X線CTを用いたデバイスの非破壊検査

1. はじめに
X線CTは、被写体を壊さずにその内部構造を観察する技術です。 このX線CT装置が発明されたことにより、人体の走査診断技術は飛躍的に進歩し、現在では臨床に広く活用されるようになりました。 もしかしたら皆さんも病院でX線CT装置のお世話になったことがあるかもしれませんね。

一方、最近では製造技術の進歩により複雑な内部構造を有する微小な人工物が作られるようになってきました。 例えば、デジタルカメラの光学ズームレンズは、光を通すガラスレンズにモータなどの駆動用の部品や制御用の電子部品などを正確に組み合わせることによって実現されています。 そして皆さんがご存知の通り、デジタルカメラは新しい製品が発表されるごとにどんどん小さく高性能になっているのです。

このような電子機械デバイスの品質を保証するためには、組み立てた状態のまま検査する技術が欠かせません。 このため、デバイスを壊さずに検査する「非破壊検査」と呼ばれる分野でも、X線CTが有用であると期待されています。

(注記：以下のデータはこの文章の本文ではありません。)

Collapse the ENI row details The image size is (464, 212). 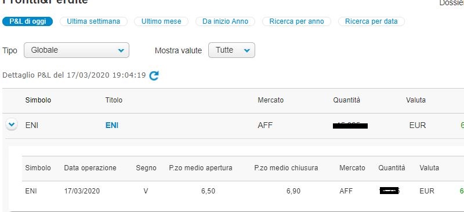point(12,125)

しかし、工業分野でX線CTを活用する際には、技術者を悩ませる大きな問題が一つあります。
それは、前述のズームレンズのように様々な材料で作られた人工物の場合には、CT画像にひどいノイズが現れて観察が難しくなってしまうことが多いのです。

2. X線CTの原理
CT画像のノイズについてお話しする前に、CT画像がどのようにして計算されるのか簡単に説明してみましょう。
X線CTで対象物の断層画像を得るためには、2つのステップが必要となります。 すなわち、対象物の周囲からX線を照射する「投影」と呼ばれるステップと、そこから得られるデータに基づきCT画像を計算する「逆投影」と呼ばれるステップです。

  1. 投影
    X線CTでは、様々な方向からX線を照射し、そのX線が被写体によってどのくらい吸収されたかという情報が必要となります。 病院にある人体用のX線CT装置の場合、ベッドの上に大きなドーナツ型の機械がありますが、このドーナツの中ではX線源とX線センサがグルグル回転しているのです。
    さて、例えばX線吸収係数が下図の3×3のマス目のように分布している対象物があったとします。 X線源から出たX線は被写体の中を通り、反対側のセンサに到達します。 検出器が読み取った情報のことを投影データといいます。
    この例ではX線吸収係数が0の場所と1000の場所しかないので、投影データもこのように簡単なものになっています。

    projection

  2. 逆投影
    次に投影データからCT画像を再構成します。 この画像再構成については数学的なややこしい説明も可能なのですが、最も直感的に分かりやすいのは「投影の逆を行う=逆投影」と言う考え方でしょう。 すなわち、各投影データをX線ビームに沿って下図のように重ね合わせ、最後に方向数(この例では4)で各画素を除算するのです。
    図に示す例では最も単純に投影データをそのまま重ね合わせているだけですし、4方向からのデータしかないので元の画像とはちょっと違っています。 でも中央は1000に戻っていますね。 実際には、数百方向からの投影データに対してフィルタをかけてから計算するので、理論上はほぼ元通りのデータを復元することができるのです。

    Back-Projection

どうでしょう、ここまではそれほど難しくないでしょ?

3. メタルアーチファクト
しかし、はじめにお話ししたように被写体によってはひどいノイズがCT画像にあらわれてしまいます。
下図の左側は、ボタン電池が内蔵されている電子部品のX線CT画像です。 ボタン電池の断面が非常に明るくなっており、そこから放射状の明暗が生じています。 それにより、ボタン電池の周囲を囲む樹脂部品の一部が暗くなり、まるで孔が空いているように見えています。 もちろん実際にはちゃんと繋がっていましたよ。
また、下図の右側はヒト頭部のX線CT画像になります。 画像の上が顔、下が後頭部であり、ちょうど歯のところの断層画像です。 どうやら奥歯に虫歯治療のための金属が埋められているらしく、そこから放射状のノイズが生じてしまっているので、これじゃ何が何だかさっぱりわかりませんよね。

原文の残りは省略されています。